- **Work to complete**: Reproduce the records below word for word, from the first line up to and including the line that contains "[1017, 497]".

- **Supplied records**:
* * *
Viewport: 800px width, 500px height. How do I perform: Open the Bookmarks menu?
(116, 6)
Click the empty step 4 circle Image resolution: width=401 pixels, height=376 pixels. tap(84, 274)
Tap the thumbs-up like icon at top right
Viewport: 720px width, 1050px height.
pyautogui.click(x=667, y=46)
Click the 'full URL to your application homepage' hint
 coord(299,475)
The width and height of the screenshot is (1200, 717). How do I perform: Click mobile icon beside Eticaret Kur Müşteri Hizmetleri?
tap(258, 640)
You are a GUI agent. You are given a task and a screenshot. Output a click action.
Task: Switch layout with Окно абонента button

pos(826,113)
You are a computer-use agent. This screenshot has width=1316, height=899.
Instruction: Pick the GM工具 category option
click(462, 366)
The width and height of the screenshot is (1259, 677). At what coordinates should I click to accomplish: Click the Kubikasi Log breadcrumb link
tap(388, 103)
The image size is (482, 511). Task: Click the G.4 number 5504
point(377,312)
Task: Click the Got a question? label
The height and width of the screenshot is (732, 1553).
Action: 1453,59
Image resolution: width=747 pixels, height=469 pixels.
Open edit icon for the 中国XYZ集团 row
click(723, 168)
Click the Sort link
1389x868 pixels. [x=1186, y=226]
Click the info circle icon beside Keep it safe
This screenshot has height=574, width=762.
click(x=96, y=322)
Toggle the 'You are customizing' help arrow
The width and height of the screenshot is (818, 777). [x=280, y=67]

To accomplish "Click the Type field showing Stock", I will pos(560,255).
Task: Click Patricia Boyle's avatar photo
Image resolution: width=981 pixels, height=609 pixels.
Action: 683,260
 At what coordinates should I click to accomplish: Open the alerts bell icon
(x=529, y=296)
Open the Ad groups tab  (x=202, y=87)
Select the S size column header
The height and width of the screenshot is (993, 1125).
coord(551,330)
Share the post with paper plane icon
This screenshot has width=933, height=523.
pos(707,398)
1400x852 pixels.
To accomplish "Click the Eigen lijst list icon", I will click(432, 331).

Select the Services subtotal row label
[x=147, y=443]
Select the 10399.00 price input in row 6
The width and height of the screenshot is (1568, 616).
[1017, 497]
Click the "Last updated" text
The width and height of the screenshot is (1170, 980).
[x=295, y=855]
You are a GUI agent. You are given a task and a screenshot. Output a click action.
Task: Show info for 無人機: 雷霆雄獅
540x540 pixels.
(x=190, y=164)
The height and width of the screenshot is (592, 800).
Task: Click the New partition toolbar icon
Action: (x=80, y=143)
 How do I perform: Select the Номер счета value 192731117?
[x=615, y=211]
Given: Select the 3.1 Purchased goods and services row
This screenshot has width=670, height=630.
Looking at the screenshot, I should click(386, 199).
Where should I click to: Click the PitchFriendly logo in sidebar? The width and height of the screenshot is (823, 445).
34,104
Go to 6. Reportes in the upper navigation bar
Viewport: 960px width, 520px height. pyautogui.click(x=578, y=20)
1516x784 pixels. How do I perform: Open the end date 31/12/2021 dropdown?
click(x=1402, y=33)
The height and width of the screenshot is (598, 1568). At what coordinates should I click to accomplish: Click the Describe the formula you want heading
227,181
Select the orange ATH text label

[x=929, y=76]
* * *
- **Exercise answer**:
Viewport: 800px width, 500px height. How do I perform: Open the Bookmarks menu?
(116, 6)
Click the empty step 4 circle Image resolution: width=401 pixels, height=376 pixels. tap(84, 274)
Tap the thumbs-up like icon at top right
Viewport: 720px width, 1050px height.
pyautogui.click(x=667, y=46)
Click the 'full URL to your application homepage' hint
 coord(299,475)
The width and height of the screenshot is (1200, 717). How do I perform: Click mobile icon beside Eticaret Kur Müşteri Hizmetleri?
tap(258, 640)
You are a GUI agent. You are given a task and a screenshot. Output a click action.
Task: Switch layout with Окно абонента button

pos(826,113)
You are a computer-use agent. This screenshot has width=1316, height=899.
Instruction: Pick the GM工具 category option
click(462, 366)
The width and height of the screenshot is (1259, 677). At what coordinates should I click to accomplish: Click the Kubikasi Log breadcrumb link
tap(388, 103)
The image size is (482, 511). Task: Click the G.4 number 5504
point(377,312)
Task: Click the Got a question? label
The height and width of the screenshot is (732, 1553).
Action: 1453,59
Image resolution: width=747 pixels, height=469 pixels.
Open edit icon for the 中国XYZ集团 row
click(723, 168)
Click the Sort link
1389x868 pixels. [x=1186, y=226]
Click the info circle icon beside Keep it safe
This screenshot has height=574, width=762.
click(x=96, y=322)
Toggle the 'You are customizing' help arrow
The width and height of the screenshot is (818, 777). [x=280, y=67]

To accomplish "Click the Type field showing Stock", I will pos(560,255).
Task: Click Patricia Boyle's avatar photo
Image resolution: width=981 pixels, height=609 pixels.
Action: 683,260
 At what coordinates should I click to accomplish: Open the alerts bell icon
(x=529, y=296)
Open the Ad groups tab  (x=202, y=87)
Select the S size column header
The height and width of the screenshot is (993, 1125).
coord(551,330)
Share the post with paper plane icon
This screenshot has width=933, height=523.
pos(707,398)
1400x852 pixels.
To accomplish "Click the Eigen lijst list icon", I will click(432, 331).

Select the Services subtotal row label
[x=147, y=443]
Select the 10399.00 price input in row 6
The width and height of the screenshot is (1568, 616).
[1017, 497]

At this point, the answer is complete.